DIRECTIVE -
Please find every line in the listing below that contains the string "icon", matching case exactly, and copy each of those lines.

ENTRIES PROVIDED -
..........

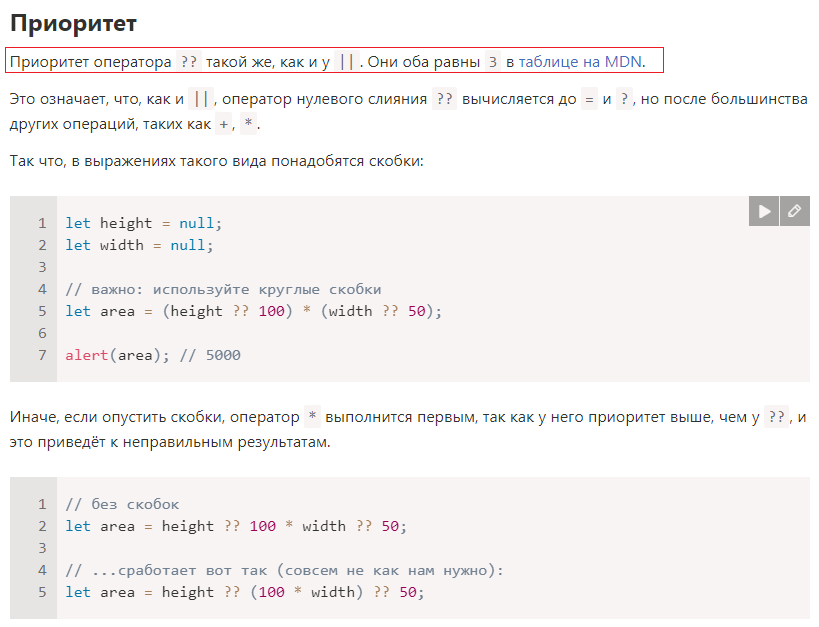Click the inline '*' code after 'оператор' in third paragraph
Screen dimensions: 819x627
pyautogui.click(x=312, y=417)
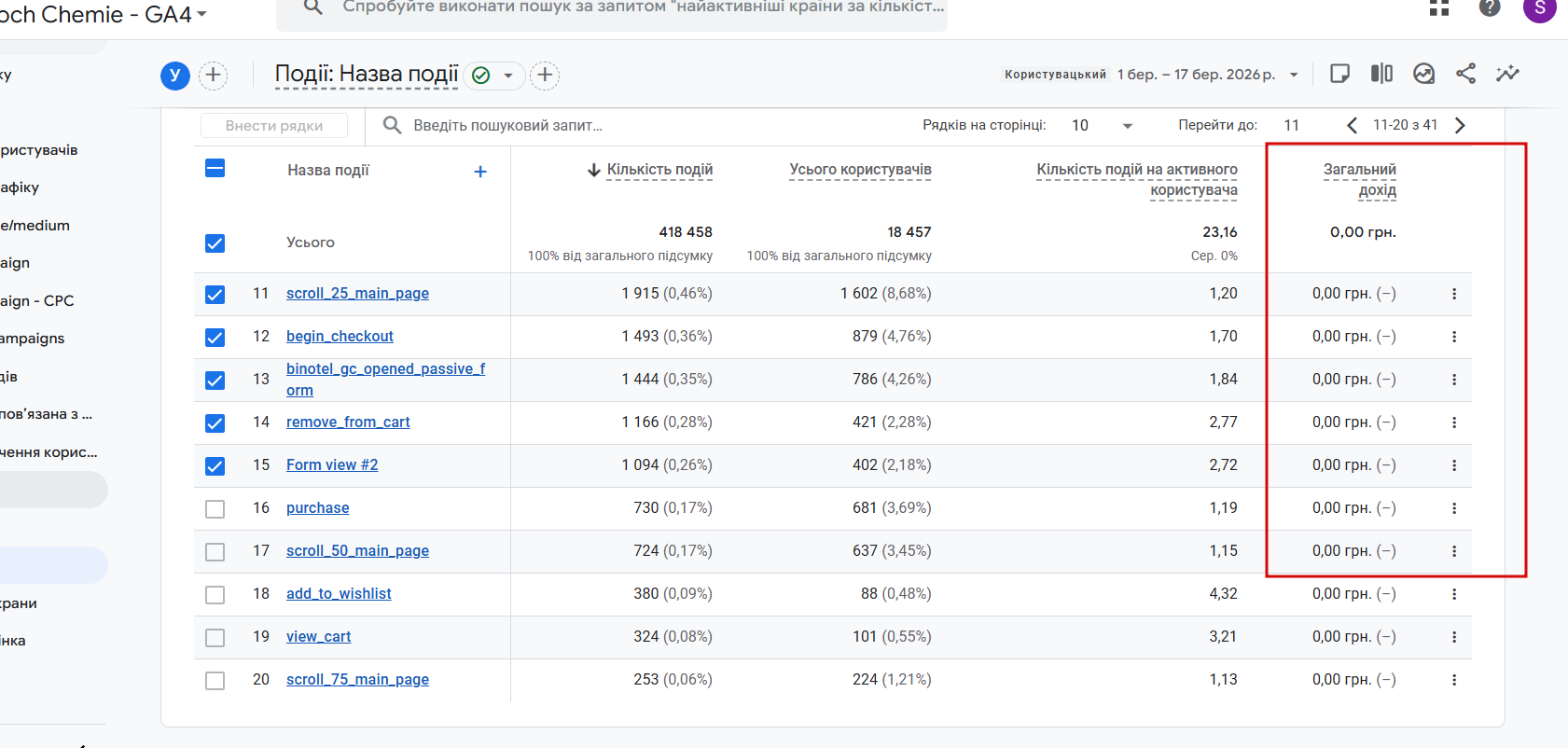Open the remove_from_cart event link
This screenshot has height=748, width=1568.
click(348, 422)
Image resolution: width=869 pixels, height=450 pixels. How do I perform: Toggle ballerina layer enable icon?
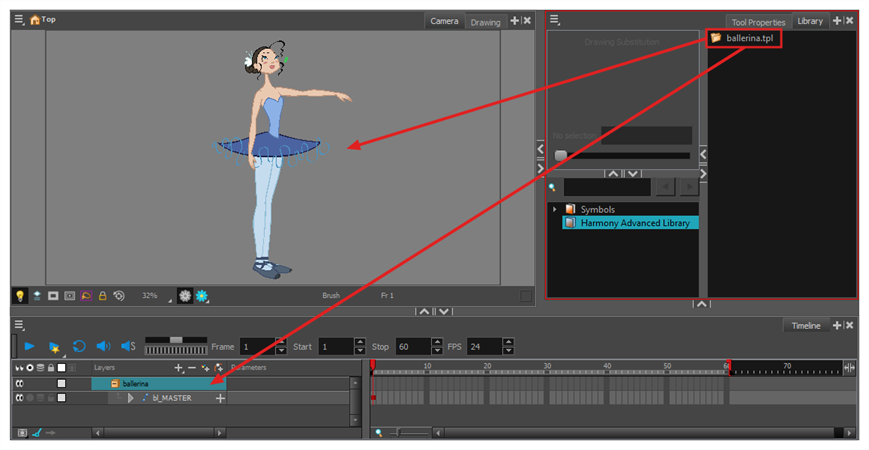pyautogui.click(x=20, y=383)
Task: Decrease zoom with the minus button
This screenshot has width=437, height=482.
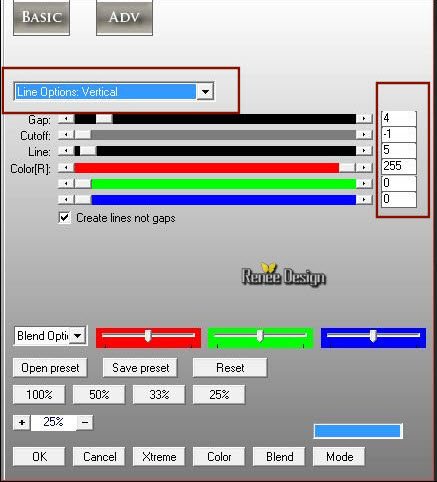Action: tap(85, 423)
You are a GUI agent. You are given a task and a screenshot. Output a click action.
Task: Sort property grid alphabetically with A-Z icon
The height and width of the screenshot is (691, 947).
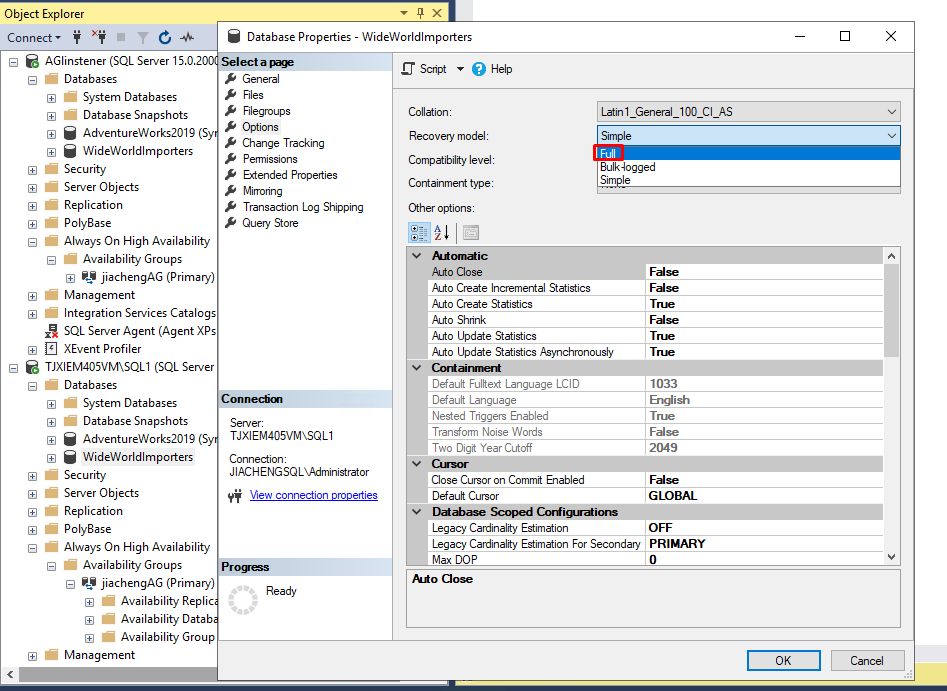[442, 233]
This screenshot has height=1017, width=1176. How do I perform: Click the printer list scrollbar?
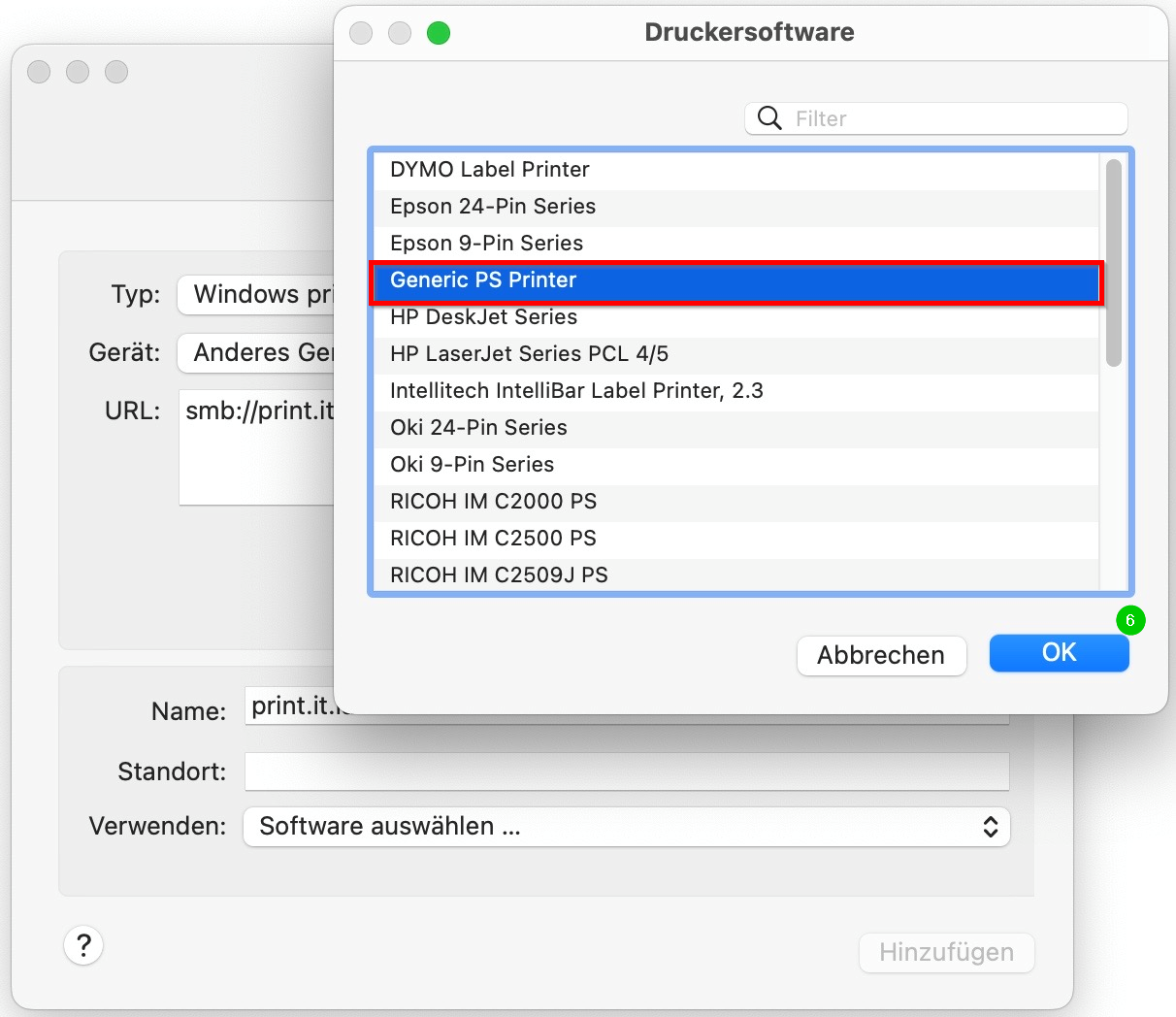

..........

TASK RESPONSE -
Image resolution: width=869 pixels, height=450 pixels. How do I perform: Toggle ballerina layer enable icon?
Task: Sort property grid alphabetically with A-Z icon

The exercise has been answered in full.